*Dataset items:*
******

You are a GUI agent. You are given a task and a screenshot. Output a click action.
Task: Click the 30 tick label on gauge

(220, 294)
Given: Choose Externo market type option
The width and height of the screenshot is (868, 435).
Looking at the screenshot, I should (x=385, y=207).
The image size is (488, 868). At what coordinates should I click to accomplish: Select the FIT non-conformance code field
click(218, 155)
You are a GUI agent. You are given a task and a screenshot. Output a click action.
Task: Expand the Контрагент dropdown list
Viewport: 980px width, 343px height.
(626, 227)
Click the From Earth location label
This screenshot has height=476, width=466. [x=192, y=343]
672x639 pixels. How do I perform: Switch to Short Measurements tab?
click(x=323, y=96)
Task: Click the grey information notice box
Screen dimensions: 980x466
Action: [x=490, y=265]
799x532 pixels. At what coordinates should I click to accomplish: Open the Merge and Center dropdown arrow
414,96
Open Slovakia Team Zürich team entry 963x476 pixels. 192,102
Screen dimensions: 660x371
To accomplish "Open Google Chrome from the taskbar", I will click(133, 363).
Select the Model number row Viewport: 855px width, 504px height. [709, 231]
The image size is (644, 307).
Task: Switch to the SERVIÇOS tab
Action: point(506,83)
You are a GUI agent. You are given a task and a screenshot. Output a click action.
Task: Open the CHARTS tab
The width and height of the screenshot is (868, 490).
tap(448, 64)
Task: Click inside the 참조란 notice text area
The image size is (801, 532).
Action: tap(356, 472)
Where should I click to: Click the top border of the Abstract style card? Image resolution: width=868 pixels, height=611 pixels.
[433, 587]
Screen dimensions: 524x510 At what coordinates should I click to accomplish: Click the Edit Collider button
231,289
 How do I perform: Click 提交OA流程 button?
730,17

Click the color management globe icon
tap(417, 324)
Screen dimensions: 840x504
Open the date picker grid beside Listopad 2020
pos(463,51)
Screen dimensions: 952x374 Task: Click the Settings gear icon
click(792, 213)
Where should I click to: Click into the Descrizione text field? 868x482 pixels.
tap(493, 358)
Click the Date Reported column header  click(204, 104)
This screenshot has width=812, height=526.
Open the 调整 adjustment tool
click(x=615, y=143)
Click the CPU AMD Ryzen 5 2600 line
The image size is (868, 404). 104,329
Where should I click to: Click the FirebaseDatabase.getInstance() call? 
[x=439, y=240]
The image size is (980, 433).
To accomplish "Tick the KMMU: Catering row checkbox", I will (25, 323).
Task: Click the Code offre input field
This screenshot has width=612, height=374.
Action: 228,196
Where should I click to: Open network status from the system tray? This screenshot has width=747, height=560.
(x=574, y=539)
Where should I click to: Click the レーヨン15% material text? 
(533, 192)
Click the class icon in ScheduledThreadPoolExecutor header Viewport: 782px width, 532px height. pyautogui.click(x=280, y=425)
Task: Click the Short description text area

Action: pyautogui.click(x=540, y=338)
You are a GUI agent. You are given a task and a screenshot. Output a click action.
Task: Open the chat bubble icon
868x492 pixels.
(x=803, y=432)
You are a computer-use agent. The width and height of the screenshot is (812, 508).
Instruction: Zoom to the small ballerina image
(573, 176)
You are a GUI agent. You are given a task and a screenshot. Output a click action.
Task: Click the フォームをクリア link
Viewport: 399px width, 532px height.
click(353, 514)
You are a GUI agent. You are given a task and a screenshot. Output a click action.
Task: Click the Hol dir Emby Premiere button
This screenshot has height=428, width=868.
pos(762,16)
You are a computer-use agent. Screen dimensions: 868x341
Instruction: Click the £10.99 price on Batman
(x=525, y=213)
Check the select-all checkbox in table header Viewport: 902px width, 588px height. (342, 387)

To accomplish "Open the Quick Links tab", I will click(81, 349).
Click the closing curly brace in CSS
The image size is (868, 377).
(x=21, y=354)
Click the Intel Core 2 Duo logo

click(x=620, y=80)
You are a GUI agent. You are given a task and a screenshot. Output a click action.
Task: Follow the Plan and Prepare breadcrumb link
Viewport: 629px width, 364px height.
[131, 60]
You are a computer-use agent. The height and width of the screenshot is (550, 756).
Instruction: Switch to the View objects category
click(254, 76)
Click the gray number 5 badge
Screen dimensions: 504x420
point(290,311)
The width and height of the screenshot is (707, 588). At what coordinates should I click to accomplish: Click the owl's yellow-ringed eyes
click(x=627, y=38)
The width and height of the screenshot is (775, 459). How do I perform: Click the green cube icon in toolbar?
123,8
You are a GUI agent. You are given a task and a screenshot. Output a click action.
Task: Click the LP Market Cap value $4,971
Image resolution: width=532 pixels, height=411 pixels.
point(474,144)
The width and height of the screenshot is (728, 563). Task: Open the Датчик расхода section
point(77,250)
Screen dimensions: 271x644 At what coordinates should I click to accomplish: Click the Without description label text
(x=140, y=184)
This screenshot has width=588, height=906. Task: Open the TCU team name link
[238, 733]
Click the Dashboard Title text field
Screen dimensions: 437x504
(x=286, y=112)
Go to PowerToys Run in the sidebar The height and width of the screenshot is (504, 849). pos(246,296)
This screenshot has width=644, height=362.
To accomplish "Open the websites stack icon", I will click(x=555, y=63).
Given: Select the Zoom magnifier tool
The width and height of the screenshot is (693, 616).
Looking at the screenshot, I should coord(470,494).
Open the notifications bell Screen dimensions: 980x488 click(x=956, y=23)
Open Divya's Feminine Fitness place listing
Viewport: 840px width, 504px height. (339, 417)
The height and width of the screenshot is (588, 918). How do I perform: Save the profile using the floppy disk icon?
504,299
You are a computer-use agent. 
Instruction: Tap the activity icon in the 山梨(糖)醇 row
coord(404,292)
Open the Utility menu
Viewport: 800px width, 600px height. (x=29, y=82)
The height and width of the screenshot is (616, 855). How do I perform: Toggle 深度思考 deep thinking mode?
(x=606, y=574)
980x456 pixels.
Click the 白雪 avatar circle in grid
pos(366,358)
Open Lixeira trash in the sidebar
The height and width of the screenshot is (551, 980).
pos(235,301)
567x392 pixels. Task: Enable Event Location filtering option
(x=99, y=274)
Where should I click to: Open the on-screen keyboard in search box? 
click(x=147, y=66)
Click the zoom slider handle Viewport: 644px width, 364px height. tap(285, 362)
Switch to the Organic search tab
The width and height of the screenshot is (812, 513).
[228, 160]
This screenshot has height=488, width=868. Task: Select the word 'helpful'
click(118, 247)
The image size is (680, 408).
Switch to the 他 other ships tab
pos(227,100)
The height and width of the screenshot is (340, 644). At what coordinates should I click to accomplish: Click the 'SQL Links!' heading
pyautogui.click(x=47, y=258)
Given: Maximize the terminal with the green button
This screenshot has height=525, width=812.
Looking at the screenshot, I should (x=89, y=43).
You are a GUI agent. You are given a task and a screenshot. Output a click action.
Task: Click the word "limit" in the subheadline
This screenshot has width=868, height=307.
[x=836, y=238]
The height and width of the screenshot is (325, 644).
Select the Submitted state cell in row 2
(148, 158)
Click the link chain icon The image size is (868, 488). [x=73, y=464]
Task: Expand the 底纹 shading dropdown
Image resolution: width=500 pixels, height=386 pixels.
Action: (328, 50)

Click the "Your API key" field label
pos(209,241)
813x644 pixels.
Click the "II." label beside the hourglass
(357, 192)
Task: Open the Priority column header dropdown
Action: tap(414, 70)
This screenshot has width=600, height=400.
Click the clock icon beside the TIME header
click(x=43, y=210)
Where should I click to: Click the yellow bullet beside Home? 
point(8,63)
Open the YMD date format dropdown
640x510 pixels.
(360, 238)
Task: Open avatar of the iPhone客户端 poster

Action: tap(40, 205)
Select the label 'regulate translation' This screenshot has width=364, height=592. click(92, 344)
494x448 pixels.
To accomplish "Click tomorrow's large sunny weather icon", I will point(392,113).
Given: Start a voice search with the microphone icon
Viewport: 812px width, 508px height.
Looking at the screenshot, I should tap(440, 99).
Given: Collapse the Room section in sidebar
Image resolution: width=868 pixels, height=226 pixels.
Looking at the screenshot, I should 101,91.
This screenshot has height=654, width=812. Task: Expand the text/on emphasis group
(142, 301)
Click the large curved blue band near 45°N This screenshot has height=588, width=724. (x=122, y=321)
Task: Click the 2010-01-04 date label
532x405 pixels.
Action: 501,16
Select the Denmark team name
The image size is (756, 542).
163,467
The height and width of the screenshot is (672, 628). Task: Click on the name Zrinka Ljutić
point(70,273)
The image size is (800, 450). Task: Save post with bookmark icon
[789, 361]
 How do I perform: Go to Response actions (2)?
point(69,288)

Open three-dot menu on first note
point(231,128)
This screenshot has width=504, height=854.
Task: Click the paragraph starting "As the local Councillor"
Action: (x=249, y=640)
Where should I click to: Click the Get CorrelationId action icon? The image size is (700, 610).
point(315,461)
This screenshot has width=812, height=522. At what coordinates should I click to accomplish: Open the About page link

******

Examine the records above and state the number of lines that include "checkbox", with no further text.

*Task solution:*
2